STATED GOAL >>
Rewrite the entries below with every "icon" changed to "button" and nothing else altered. Omit the pictures.

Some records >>

☆ ☆ ☆ ☆ ☆ ☆ ☆

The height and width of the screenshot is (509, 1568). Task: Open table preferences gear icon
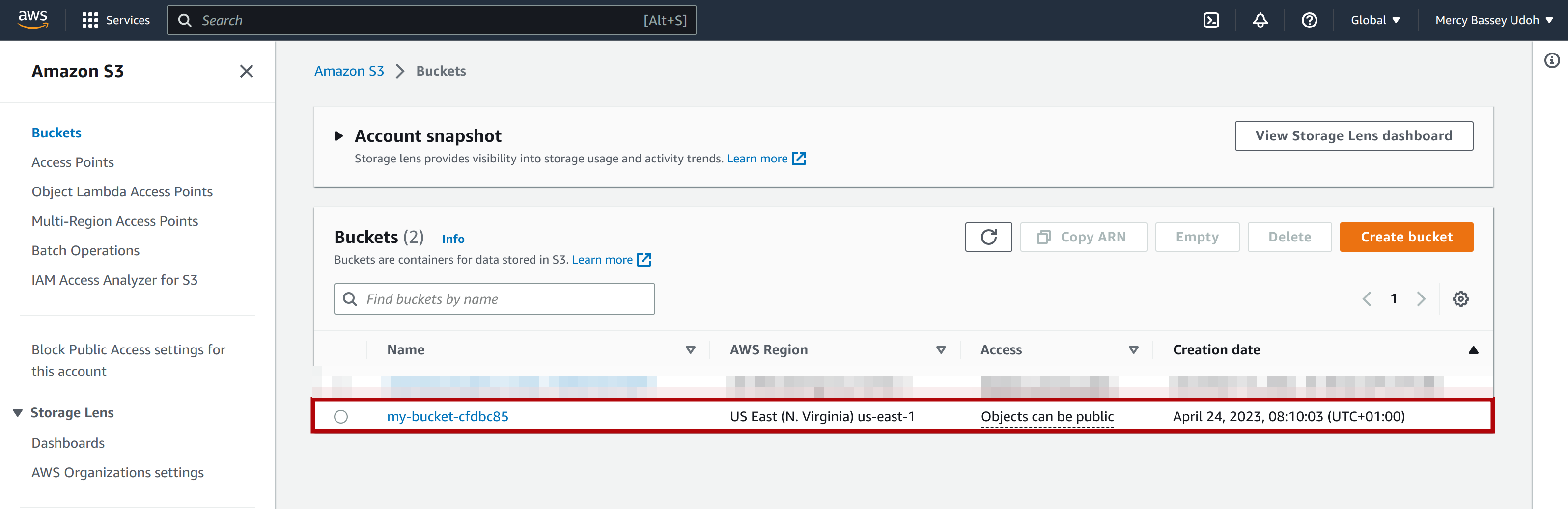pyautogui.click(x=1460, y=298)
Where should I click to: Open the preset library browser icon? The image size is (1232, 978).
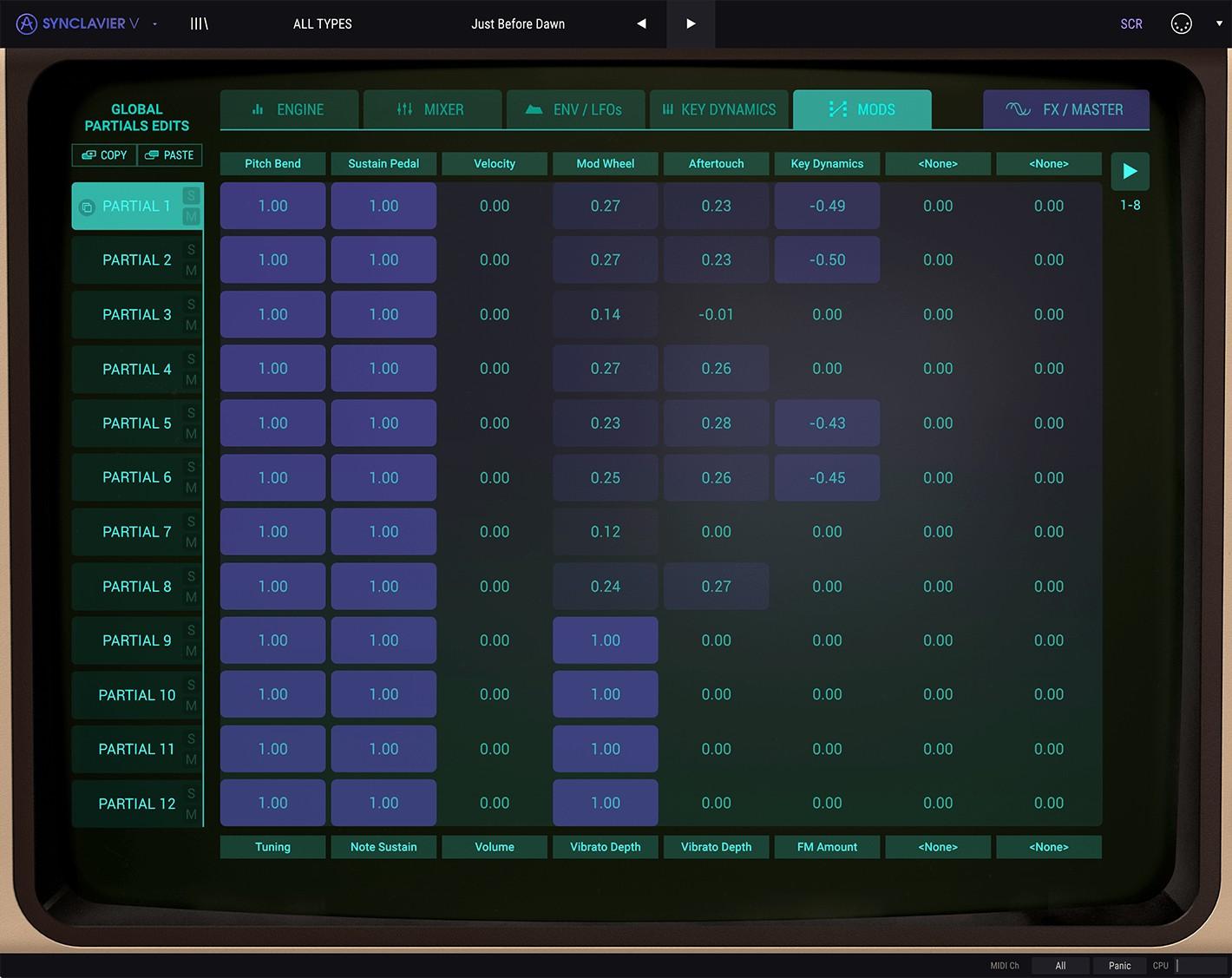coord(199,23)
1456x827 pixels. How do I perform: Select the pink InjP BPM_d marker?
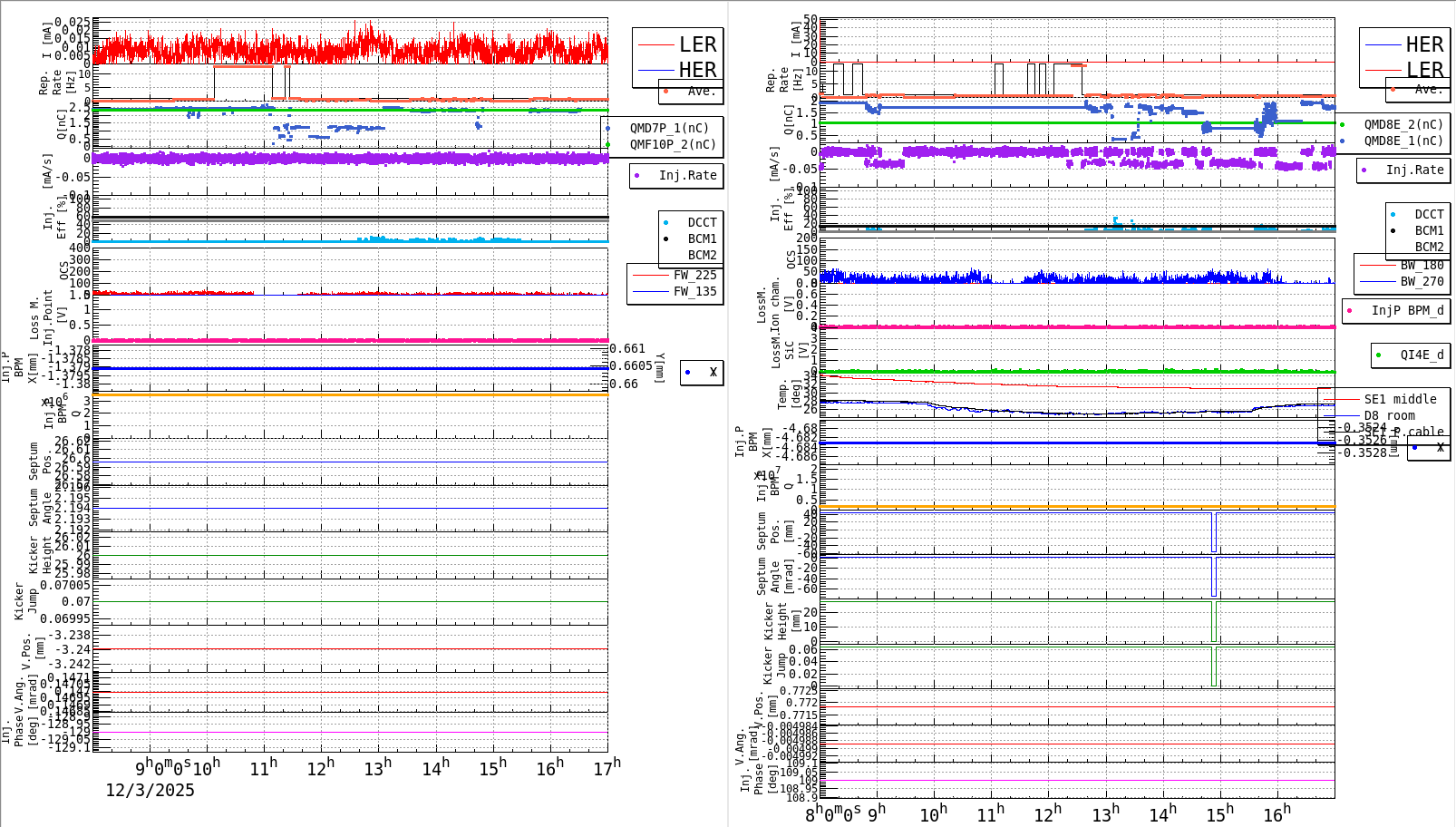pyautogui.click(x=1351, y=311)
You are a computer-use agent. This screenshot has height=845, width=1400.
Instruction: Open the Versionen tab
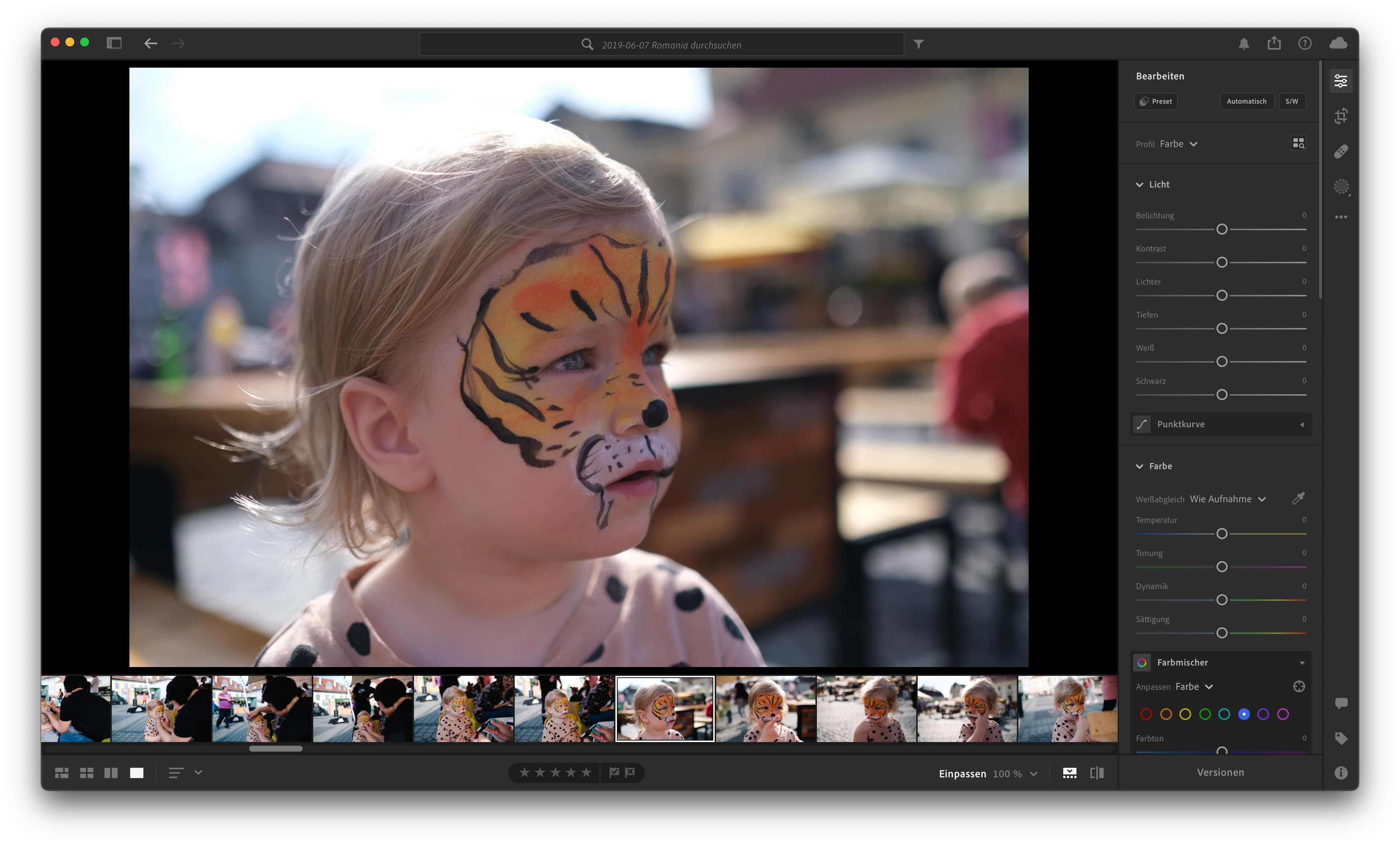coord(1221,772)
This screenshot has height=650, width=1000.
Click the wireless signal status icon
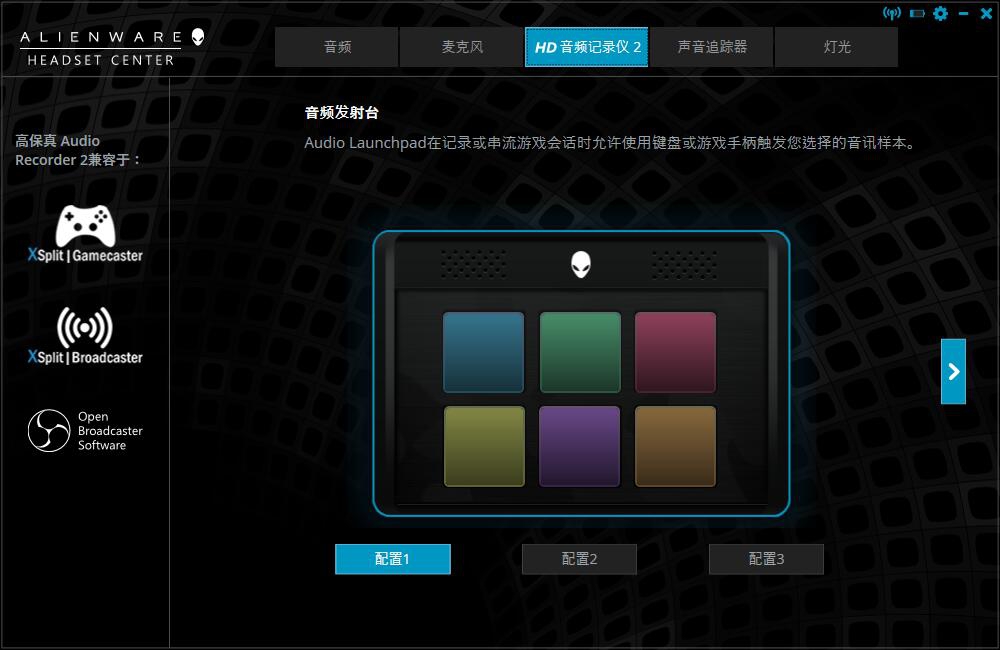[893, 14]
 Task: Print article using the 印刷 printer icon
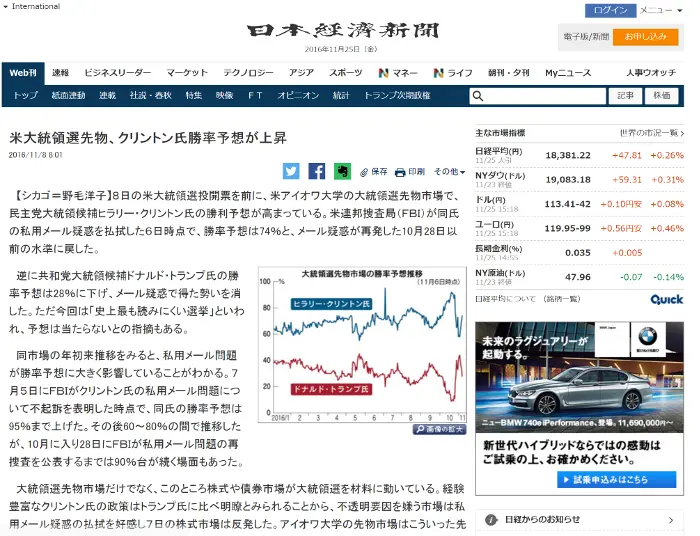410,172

☆ ☆ ☆ ☆ ☆ ☆ ☆

RESPONSE TO THE TASK >>
The height and width of the screenshot is (509, 1568). Task: Open table preferences gear button
pyautogui.click(x=1460, y=298)
Where should I click to: Open the preset library browser button? The image size is (1232, 978).
coord(199,23)
1456x827 pixels. How do I perform: Select the pink InjP BPM_d marker?
pyautogui.click(x=1351, y=311)
You are a computer-use agent. This screenshot has height=845, width=1400.
Instruction: Open the Versionen tab
coord(1221,772)
This screenshot has height=650, width=1000.
Click the wireless signal status button
[893, 14]
 Task: Print article using the 印刷 printer button
410,172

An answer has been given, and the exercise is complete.